Since May 2014, six media workers have been killed while trying to report on the conflict, and dozens of journalists have been arrested by the rebels of the self-proclaimed republics of Donetsk and Lugansk. The growth in volunteer battalions fighting alongside the regular Ukrainian army also contributed to the establishment of arbitrary rule-by-militia in the region. When threats, the destruction of newsrooms and hostage-taking don’t work, the rebel groups simply replace the bosses of a newspaper with other journalists in their pay. Faced with the impossibility of working in the region, many journalists go into exile. Those who stay behind work in an atmosphere of oppressive self-censorship.
In the separatist province of Balochistan in western Pakistan, Baloch rebels, who have been resisting the Pakistani state since 1947, also ensure their version of events prevails on pain of death. In August 2014, three journalists were shot dead by gunmen who burst into the offices of the news agency Online.
Back in 2012, the agency’s bureau chief, Irshad Mastoi, explained that he was caught between the Baloch insurgents, who demanded that the agency publish their statements, and threats of retaliation by Pakistani intelligence if he yielded to rebel pressure. His independence cost him his life.
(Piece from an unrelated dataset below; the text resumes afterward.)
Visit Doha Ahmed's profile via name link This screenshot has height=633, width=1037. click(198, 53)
Organized crime and impunity
Criminal gangs taking advantage of political patronage or exploiting the government’s inability to impose its authority pose a genuine threat for investigative journalists who try to keep the public informed about corruption and the collusion that sometimes exists between the powers in place and such groups. Attacks on journalists are a source of particular concern since they are carried out in a climate of almost total impunity.
In Mexico, the country where more journalists are killed in the course of their work than anywhere else in the Americas, it is not a good idea to talk about links between the authorities and organised crime. The three journalists killed in 2014, Octavio Rojas Hernandez in Oaxaca state, Jorge Torres Palacio in Vera Cruz and the netizen María del Rosario Fuentes Rubio, who worked for the news portal Valor de Tamaulipas, were all investigating such matters.
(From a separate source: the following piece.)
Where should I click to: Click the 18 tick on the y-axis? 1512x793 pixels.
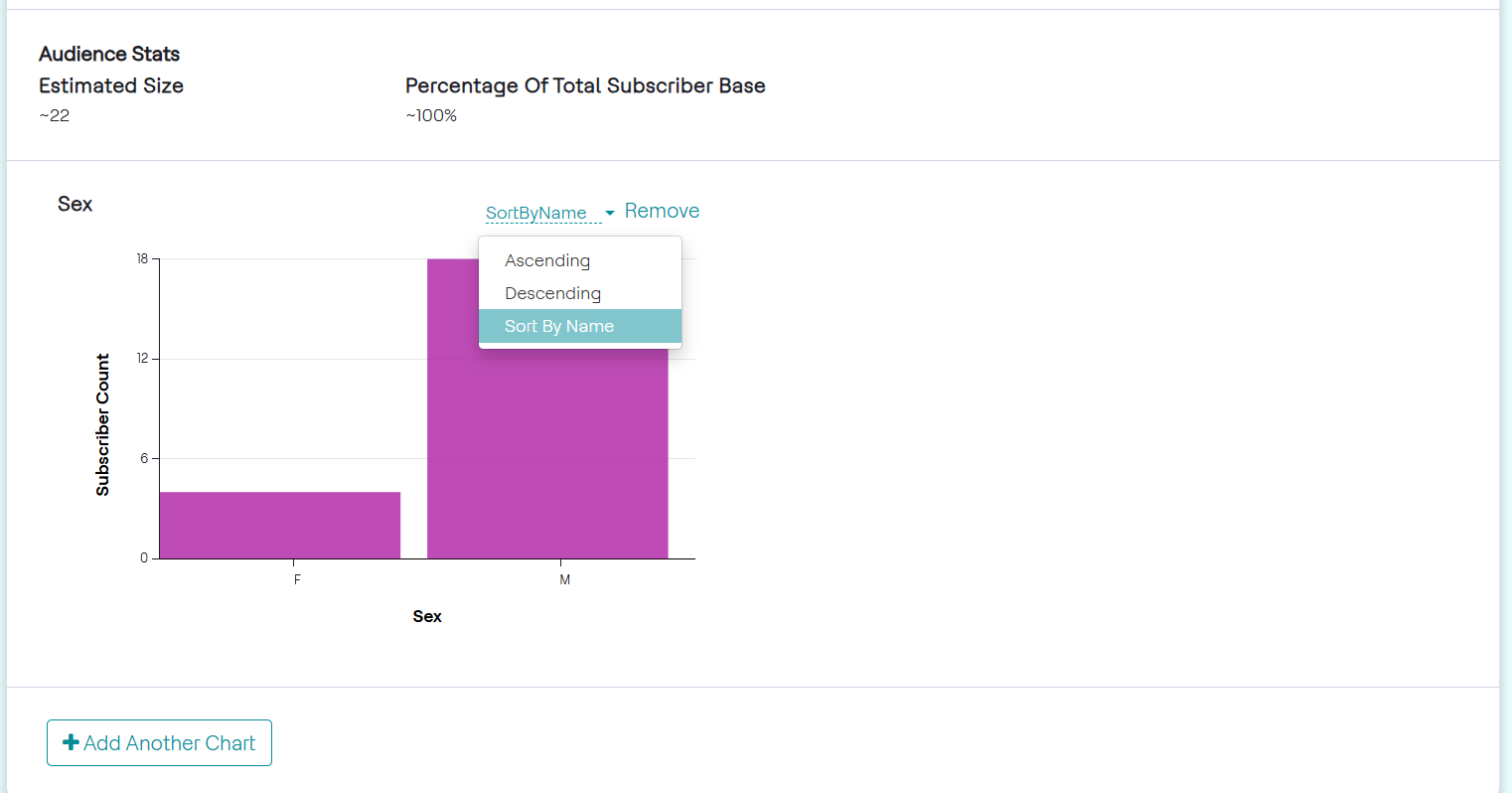click(142, 259)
A photo of Fuentes Rubio’s dead body was published on her Twitter account the day after her kidnaping, accompanied by the message: “Shut down your accounts, do not risk your families’ lives as I have done. I ask your forgiveness.”
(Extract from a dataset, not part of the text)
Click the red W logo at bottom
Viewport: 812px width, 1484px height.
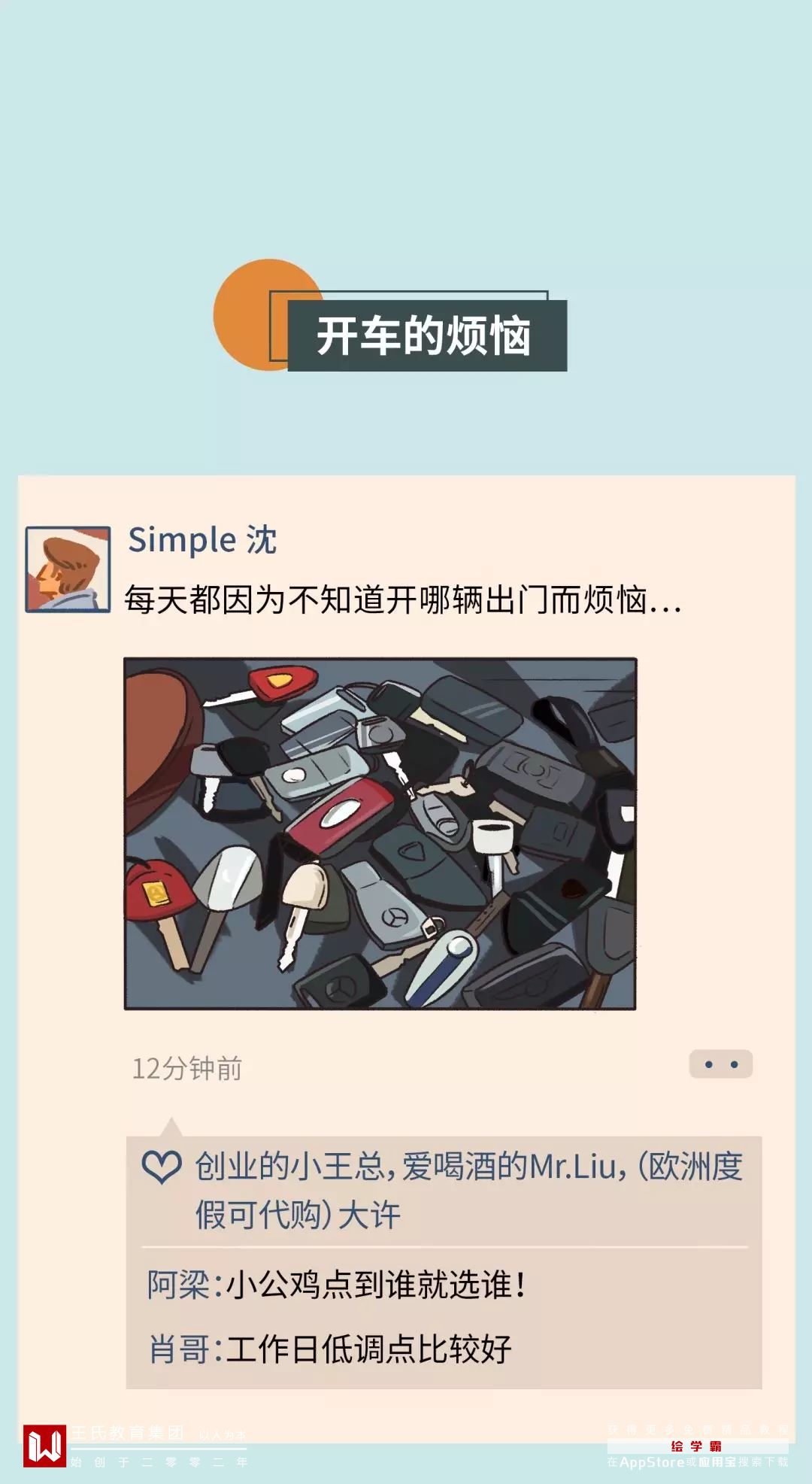pyautogui.click(x=44, y=1446)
A year earlier, a $45,000 price tag was placed on the head of the Valor por Tamaulipas administrator. As a result, many news organisations in Latin America have officially given up covering the illegal drugs trade for fear of reprisals.
In the Philippines, the journalist Nilo Baculo Sr. was killed after he published stories about the involvement of public and elected officials in drug trafficking. He was shot outside his home on 9 June 2014 by private militiamen in the pay of politicians. In such a climate of fear, self-censorship is the rule.
In Italy, such violence is growing at an alarming rate, according to Ossigeno per l’informazione, an Italian NGO that monitors freedom of information which recorded 421 threats in 2014, a 10 percent increase over 2013. Death threats are common and are usually made in the form of letters or symbols that signify death, such as a cross scratched on a journalist’s car, or bullets sent through the post …
Sometimes the target’s property is damaged. On 17 June, the car of Guido Scarpino, a journalist with the daily Il Garantista, was set on fire in Cosenza province, a stronghold of the ‘Ndrangheta, which is on the Reporters Without Borders list of “Predators of Press Freedom.”
To this can be added the increasing use of defamation suits by interest groups that wish to silence journalists. A practice that is perfectly legal as well as being highly effective.